Entries for locating words and elements:
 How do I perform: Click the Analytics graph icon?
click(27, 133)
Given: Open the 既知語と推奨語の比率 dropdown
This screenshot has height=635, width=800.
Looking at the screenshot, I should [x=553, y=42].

> WHAT TO WORK ON: Revise the entries above so that "icon" becomes "button" wherever it appears, with everything else left the same.

> SOLUTION FOR THIS TASK:
 How do I perform: Click the Analytics graph button?
click(27, 133)
Given: Open the 既知語と推奨語の比率 dropdown
This screenshot has height=635, width=800.
Looking at the screenshot, I should [x=553, y=42].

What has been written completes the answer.